Friday
The phone rings and I jolt awake, worried that I have overslept. But its only 7.30am, and the lady on the phone heard me on the radio yesterday and wants me to come teach her patients to bead. No problem.
I could have just slept on and on. Last night I went to bed early-early. Sometimes I feel the pain and frustration of Bianca's life so acutely that I just need to sleep to escape it. And it had been a long day. Seven minibus rides, two security-guards-on-strike train rides, and a narrowly missed gang gun fight. I'm just tired.
I go out and see if the chickens are alright. Tell Lindiwe off, 'hey, be quiet. You can go live back outside with the other girls when you can learn to be nice to them'. Rosie looks sleepy and I panic that she's sick. Mum says they are just cold and sleepy. They haven't touched the cabbage I hung up for them.
Friday is teaching day. Three hours of teaching with my eight students from Congo (DRC), Rwanda, Burundi, Somalia and Angola. Before class I sit and talk with Charles, the centre manager, about his recent robbery - all his memory sticks were taken from his car, with all his funding proposals on. Days and days of work, gone. He teases me - 'you give me stress, why did you dump me?'. 'Hey, you messed up, not me', I say, but he doesn't listen. I wish he could understand. Because part of me wants him back. But he just doesn't know how badly he went wrong.
M class are lovely. Suddenly their English is good, just like that. I have them hooked on beads though, and I think given the choice they would rather not learn any English at all, and bead the whole day long. Every week they bring finished pieces to me that are so beautiful, with new twists on basic designs. We are planning for World Refugee Day. We're going to make lots of stock. We're going to make a fortune!
Charles drops me in Long Street and I return to some ancient haunts. The bead shop, a friend's shop, Mr Pickwicks.
In Mr Pickwicks I just sit, the way I used to when I was 18 and lonely. I don't need a menu. I know what I'll order and so does the cute waiter. The same as always.
The weather has suddenly turned. Yesterday boiling and uncomfortable, with a short smattering of summer rain. Today chills run up and down my spine and the rain falls in the huge dollops that soak through your clothes in seconds.

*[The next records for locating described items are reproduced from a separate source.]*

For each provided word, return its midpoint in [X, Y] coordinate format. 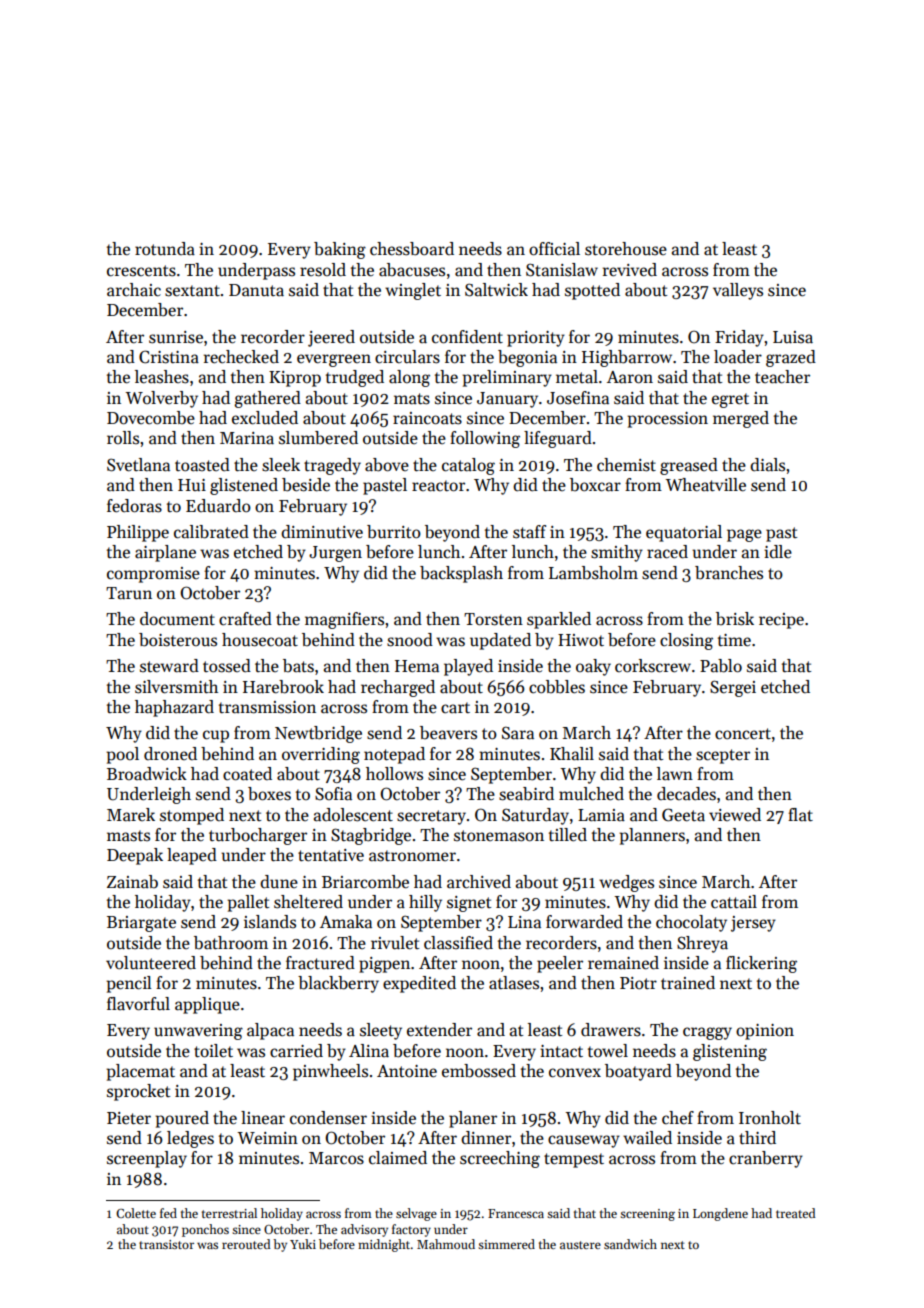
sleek [281, 465]
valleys [738, 291]
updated [500, 641]
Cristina [169, 357]
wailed [647, 1138]
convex [575, 1073]
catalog [468, 466]
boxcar [595, 485]
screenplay [147, 1159]
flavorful [138, 1004]
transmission [267, 707]
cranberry [766, 1159]
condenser [328, 1118]
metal [577, 376]
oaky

So I wait. I wait for Erica to finish work so I can get a lift, avoid the rain and the minibus taxis. I've got a funny feeling about the taxi ranks right now. If the gang violence is spreading into shopping malls then surely public transport is next. Half the security guards are still on strike. Cape Town feels weird, suddenly hit by cold and wet, and just as suddenly hit with random violence again. The sudden random violent outbursts punctuate our angst-sodden lives, piling straw after straw onto camel-backs long since broken.
Tired.
Rushing through the wet, flooded streets, a lady from Congo is crossing the same street, opposite direction, wearing a baby on her back, bright fabric, and pushing shopping along ni the baby's pram.
The roads are flooded and there is beauty in the rippling pools of water.
And in the car, driving onto the slopes of Devil's Peak, there is water all around, the tops of city sky-scrapers invisible through the haze. On the sides of the mountain, African mists dance around African trees and I wonder where on earth I am. We look down on the harbour and marvel at the thousands of flickering lights.